Step 1: Understanding the Question:
The question asks for the true mathematical relationship that defines the "break-even point" in business or industrial economics.
Step 3: Detailed Explanation:
The break-even point (BEP) is defined as the level of production or sales at which total revenues exactly equal total costs, resulting in a net profit of strictly zero.
The fundamental economic equation is:
\[ \text{Total Sales (Revenue)} = \text{Total Costs} \]
Total Costs can be broken down into Fixed Costs (Constant expenses) and Variable Costs (Variable expenses).
\[ \text{Total Sales} = \text{Constant expenses} + \text{Variable expenses} \]
Let's evaluate the given options based on this defining equation (where Profit = 0):
• (A) Constant expenses = Profits: Incorrect. At BEP, Profit is exactly 0, while constant expenses are typically a positive baseline value.
• (B) Total sales = variable expenses: Incorrect.
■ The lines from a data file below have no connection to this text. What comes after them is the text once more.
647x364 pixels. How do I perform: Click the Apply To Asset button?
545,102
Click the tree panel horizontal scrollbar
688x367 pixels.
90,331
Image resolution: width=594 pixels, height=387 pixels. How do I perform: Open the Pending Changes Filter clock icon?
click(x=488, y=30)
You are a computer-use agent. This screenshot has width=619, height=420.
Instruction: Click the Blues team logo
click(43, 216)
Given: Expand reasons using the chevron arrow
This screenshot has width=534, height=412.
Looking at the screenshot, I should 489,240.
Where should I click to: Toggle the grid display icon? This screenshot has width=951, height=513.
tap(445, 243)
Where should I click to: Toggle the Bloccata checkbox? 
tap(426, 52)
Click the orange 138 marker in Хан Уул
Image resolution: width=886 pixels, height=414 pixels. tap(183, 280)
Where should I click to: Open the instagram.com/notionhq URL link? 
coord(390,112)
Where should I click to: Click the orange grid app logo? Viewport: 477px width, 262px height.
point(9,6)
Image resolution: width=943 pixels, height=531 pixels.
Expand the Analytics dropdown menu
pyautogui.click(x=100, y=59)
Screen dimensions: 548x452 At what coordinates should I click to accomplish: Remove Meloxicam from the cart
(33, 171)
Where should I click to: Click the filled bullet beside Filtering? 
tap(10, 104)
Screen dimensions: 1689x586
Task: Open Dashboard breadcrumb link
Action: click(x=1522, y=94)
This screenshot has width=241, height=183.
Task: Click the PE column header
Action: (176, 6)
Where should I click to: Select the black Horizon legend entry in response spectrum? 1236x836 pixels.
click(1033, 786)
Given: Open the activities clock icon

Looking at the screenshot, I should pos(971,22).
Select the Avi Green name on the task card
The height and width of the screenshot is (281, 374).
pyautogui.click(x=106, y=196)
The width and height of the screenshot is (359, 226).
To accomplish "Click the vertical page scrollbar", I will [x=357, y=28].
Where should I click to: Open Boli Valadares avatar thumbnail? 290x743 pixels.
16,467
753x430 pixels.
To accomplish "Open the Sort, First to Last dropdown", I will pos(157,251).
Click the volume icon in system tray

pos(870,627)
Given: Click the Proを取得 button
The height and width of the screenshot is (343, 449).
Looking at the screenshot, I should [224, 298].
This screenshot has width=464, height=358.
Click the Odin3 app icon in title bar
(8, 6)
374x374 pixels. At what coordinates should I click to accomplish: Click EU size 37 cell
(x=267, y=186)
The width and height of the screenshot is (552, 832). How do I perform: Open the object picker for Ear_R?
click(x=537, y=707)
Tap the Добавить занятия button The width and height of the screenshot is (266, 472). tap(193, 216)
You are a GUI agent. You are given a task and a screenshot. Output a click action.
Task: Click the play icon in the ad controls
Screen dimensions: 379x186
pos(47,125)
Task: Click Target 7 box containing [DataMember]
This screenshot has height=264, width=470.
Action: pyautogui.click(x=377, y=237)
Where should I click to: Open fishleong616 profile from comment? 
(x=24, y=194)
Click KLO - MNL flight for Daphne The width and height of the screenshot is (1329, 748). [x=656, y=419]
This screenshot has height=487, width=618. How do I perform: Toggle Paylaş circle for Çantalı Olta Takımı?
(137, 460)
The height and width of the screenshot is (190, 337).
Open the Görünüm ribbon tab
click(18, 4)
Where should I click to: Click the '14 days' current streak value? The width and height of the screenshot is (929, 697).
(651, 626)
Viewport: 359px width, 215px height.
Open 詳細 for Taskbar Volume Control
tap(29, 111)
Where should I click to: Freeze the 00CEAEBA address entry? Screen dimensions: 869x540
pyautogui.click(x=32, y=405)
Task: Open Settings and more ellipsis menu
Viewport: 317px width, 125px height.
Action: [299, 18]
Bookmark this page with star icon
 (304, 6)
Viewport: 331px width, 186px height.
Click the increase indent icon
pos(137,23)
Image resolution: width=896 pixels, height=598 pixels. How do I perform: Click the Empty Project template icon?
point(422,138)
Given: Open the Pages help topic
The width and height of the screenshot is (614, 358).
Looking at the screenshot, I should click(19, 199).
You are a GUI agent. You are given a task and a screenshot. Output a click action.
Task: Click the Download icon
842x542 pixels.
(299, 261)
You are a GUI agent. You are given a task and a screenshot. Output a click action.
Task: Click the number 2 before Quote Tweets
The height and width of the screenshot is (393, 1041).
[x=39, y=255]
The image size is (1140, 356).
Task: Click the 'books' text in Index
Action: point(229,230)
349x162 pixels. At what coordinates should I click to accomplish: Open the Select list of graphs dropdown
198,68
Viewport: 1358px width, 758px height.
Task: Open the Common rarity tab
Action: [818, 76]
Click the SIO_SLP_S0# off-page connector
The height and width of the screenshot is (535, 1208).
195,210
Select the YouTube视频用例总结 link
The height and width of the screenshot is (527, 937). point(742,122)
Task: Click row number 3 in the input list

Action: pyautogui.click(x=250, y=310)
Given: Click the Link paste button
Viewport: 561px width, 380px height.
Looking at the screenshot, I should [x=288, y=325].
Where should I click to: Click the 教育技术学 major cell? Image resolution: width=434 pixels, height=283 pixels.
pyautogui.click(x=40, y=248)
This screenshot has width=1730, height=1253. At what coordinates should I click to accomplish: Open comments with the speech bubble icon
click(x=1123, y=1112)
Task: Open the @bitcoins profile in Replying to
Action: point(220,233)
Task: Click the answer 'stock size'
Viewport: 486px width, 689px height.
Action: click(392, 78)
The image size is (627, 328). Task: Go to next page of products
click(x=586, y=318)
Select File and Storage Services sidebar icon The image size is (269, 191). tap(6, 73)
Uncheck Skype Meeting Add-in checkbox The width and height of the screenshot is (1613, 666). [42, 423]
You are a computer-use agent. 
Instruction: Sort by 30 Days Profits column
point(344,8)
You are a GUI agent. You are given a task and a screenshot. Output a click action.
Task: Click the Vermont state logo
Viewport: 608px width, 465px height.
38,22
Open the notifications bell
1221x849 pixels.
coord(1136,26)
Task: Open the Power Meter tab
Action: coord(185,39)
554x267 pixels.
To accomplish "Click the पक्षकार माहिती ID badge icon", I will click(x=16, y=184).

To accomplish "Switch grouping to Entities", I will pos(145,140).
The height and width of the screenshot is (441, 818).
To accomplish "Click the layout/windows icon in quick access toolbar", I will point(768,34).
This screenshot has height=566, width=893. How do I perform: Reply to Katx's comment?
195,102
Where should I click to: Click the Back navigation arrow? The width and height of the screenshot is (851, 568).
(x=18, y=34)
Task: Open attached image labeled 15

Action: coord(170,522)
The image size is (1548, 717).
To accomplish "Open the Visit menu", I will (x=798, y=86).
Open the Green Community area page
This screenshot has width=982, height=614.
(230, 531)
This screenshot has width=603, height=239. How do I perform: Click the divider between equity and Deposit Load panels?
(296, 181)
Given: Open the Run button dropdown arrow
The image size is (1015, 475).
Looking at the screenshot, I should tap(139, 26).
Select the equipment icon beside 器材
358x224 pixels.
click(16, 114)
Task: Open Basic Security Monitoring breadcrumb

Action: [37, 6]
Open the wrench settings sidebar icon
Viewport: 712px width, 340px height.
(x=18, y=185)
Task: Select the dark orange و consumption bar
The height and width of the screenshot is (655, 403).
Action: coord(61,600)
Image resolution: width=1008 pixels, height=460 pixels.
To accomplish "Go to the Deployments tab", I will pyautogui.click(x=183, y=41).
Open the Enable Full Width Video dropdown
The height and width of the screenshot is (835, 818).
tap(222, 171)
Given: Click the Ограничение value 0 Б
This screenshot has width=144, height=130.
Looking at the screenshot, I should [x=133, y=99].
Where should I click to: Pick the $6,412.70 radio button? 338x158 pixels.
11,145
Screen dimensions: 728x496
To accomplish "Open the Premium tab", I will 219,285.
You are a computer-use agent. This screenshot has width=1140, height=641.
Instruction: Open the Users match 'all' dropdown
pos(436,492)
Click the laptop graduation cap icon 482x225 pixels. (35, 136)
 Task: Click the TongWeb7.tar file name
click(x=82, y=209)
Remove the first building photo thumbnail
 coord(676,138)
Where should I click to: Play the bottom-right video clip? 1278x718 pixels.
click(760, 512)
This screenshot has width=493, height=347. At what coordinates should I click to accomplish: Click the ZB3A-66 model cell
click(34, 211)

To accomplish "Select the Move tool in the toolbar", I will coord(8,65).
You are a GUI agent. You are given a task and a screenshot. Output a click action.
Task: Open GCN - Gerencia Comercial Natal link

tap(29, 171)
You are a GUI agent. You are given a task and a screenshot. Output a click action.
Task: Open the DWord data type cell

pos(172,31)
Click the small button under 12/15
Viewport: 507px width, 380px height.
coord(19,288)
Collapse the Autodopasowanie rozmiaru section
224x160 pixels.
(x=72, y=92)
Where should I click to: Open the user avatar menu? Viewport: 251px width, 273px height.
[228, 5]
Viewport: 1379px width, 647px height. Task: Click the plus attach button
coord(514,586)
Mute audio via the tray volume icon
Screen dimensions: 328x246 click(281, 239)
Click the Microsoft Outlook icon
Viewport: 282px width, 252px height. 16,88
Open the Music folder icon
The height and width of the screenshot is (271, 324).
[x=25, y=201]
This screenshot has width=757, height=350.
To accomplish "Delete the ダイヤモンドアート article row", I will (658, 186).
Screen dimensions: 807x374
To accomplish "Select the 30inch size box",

This statement implies that constant expenses are zero (\(\text{Total Sales} - \text{Variable expenses} = 0\)), which ignores fixed costs entirely.
• (C) Variable expenses - Profits = Total sales: Since Profit = 0 at BEP, this equation simplifies to Variable expenses = Total sales, which is identical to option (B) and is therefore incorrect.
Since none of the statements A, B, or C correctly describe the break-even condition, the correct choice must be "None of the above".
Step 4: Final Answer:
None of the listed equations correctly define the break-even point.